I have also played a key role in helping shape the form of the new Seminar Approach to General Education requirements, which was instituted in 2005 for all undergraduates at CWRU. This program was under development for several years, through a pilot process, and a great deal of discussion and debate has been taking place within the faculty to determine its final form. I led a small subcommittee of colleagues from the Humanities and Science Departments to help develop a proposal that was able to overcome an impasse in the deliberations, and which helped shape the final form of the proposal that was approved by the College of Arts and Sciences in the spring of 2004.

During the period 2005-7, I took a variety of different roles at the University, including helping to plan for the new West Quad Research Complex for the Medical School, Chairing an external Strategic Planning committee for the Dept. of Chemistry, and Chairing the Advisory Committee on Research Computing for the VP for Information Technology Services.

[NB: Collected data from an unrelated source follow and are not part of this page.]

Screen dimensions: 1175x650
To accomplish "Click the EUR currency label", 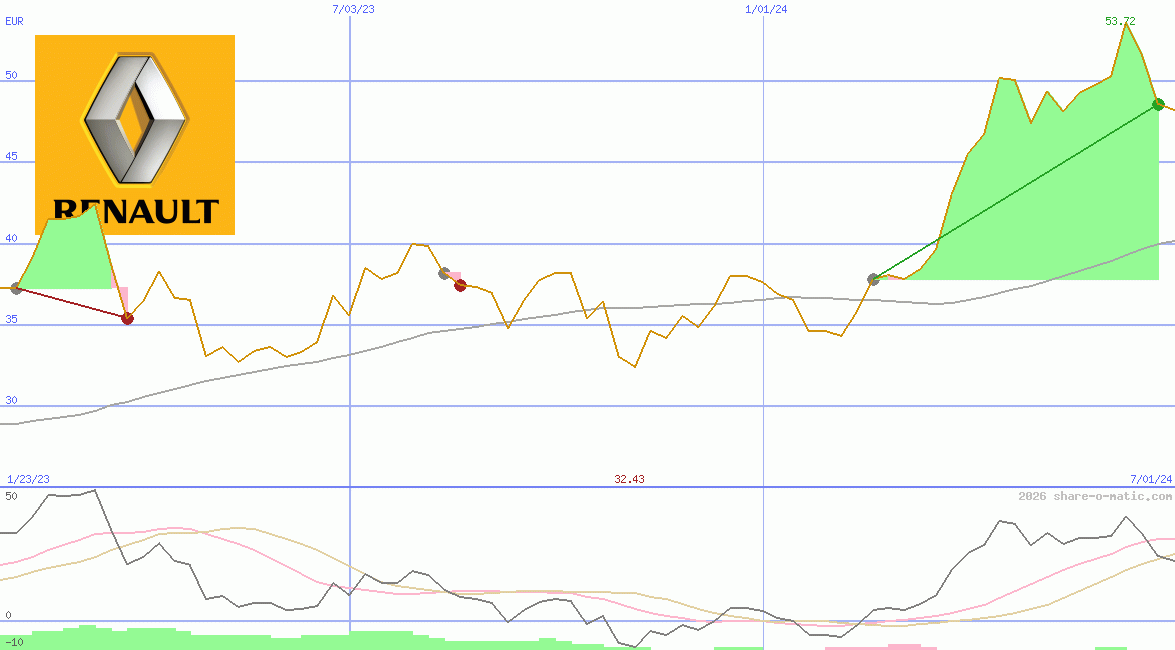I will [x=14, y=21].

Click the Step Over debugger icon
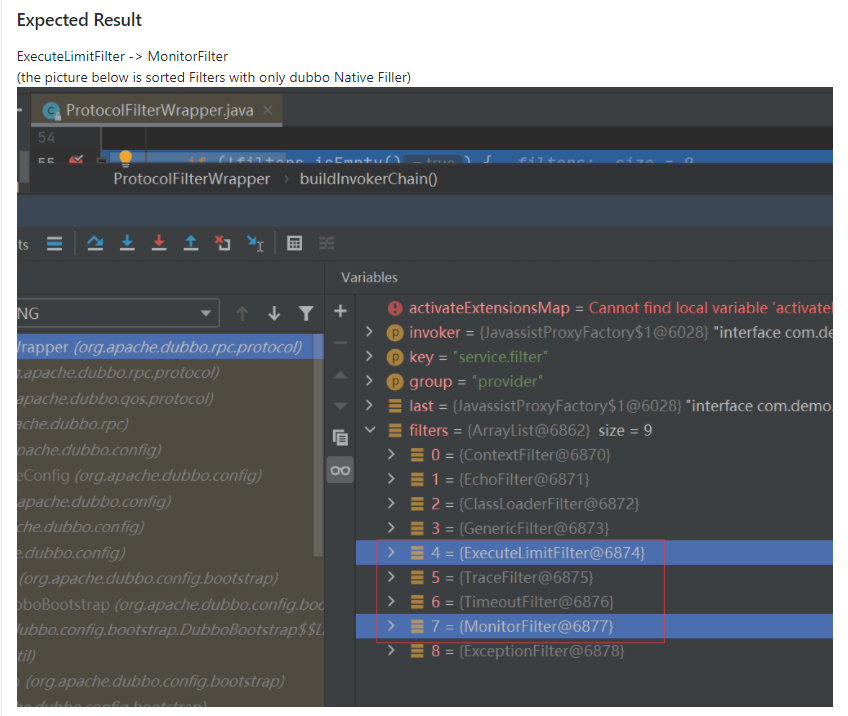click(x=95, y=243)
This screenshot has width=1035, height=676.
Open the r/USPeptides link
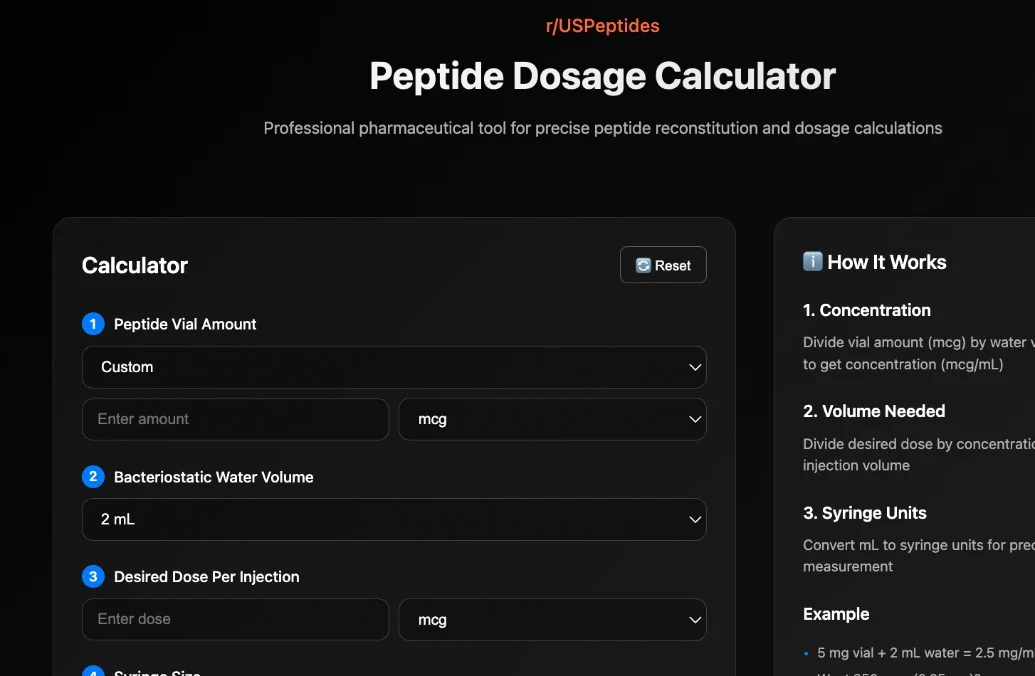click(602, 26)
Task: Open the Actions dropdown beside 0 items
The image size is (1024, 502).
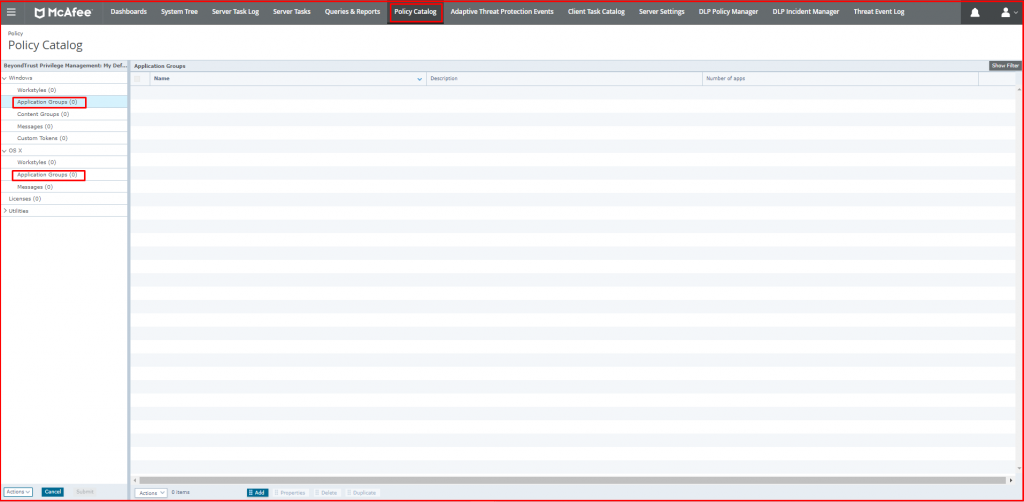Action: click(x=151, y=493)
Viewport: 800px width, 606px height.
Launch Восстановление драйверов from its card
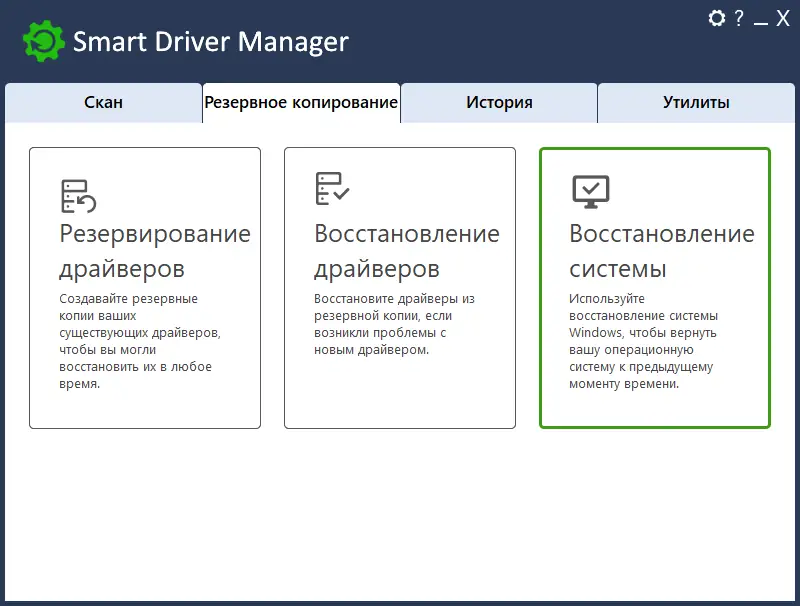pos(400,287)
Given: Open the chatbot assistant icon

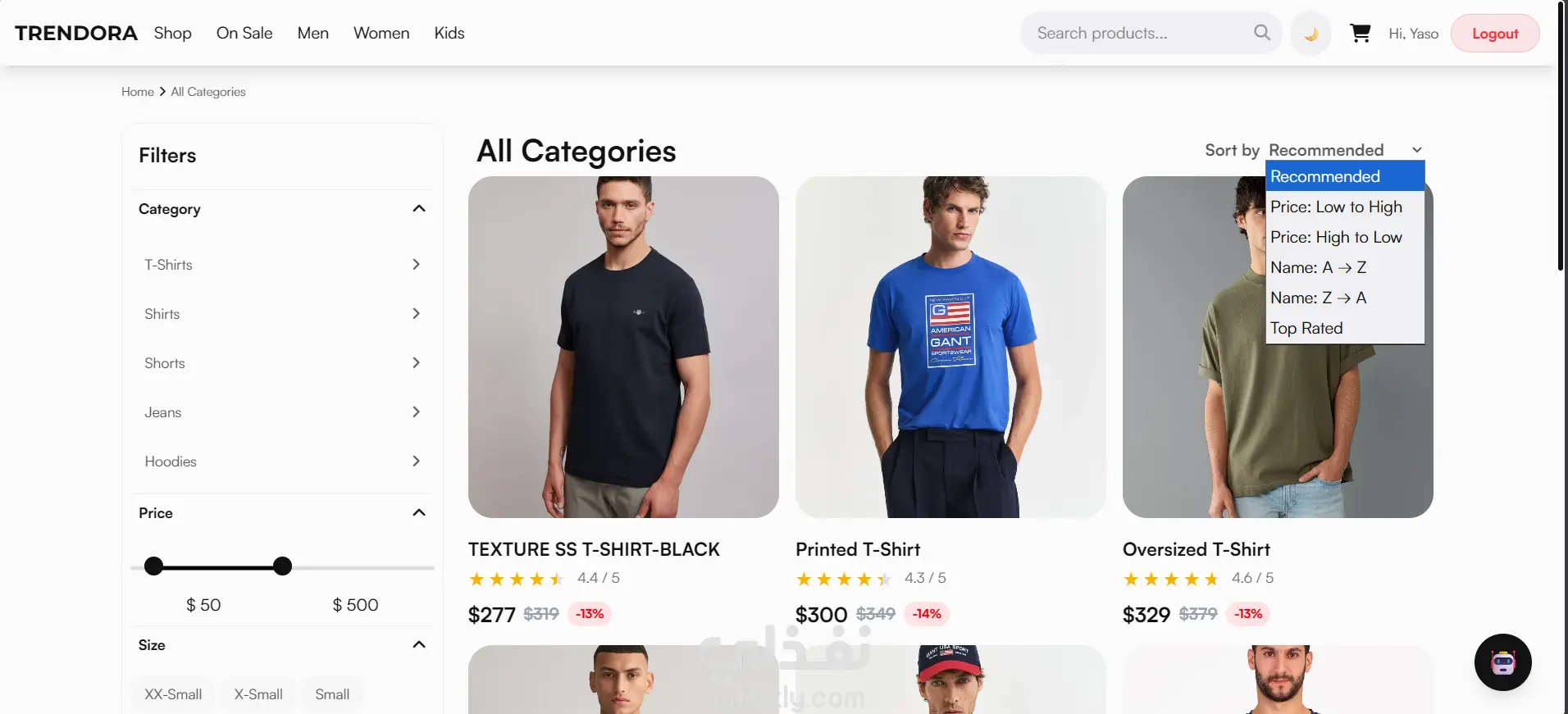Looking at the screenshot, I should [x=1502, y=662].
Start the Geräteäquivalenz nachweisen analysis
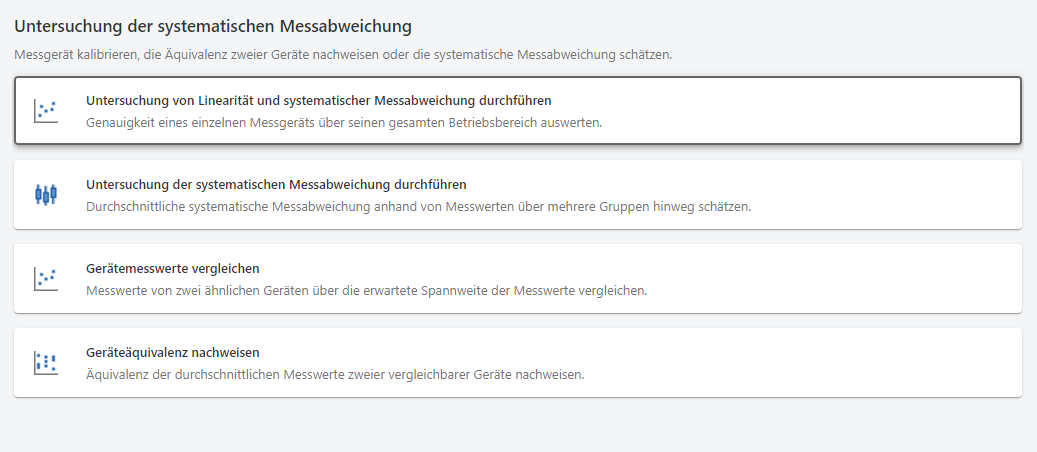Screen dimensions: 1037x452 pyautogui.click(x=173, y=353)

In 2008, I moved to Arizona State University to Direct the ASU Origins Project which will become a national center for research and education in issues associated with Origins, including origins of the universe, the galaxy, the solar system, human origins, origins of cognition, etc. This will also involve new undergraduate and graduate teaching paradigms and public outreach programs, the first of which was a major Origins Symposium held April 3-6, 2009, and live broadcast on the web (see www.origins.asu.edu). I also am co-directing a Cosmology Initiative (see www.cosmology.asu.edu).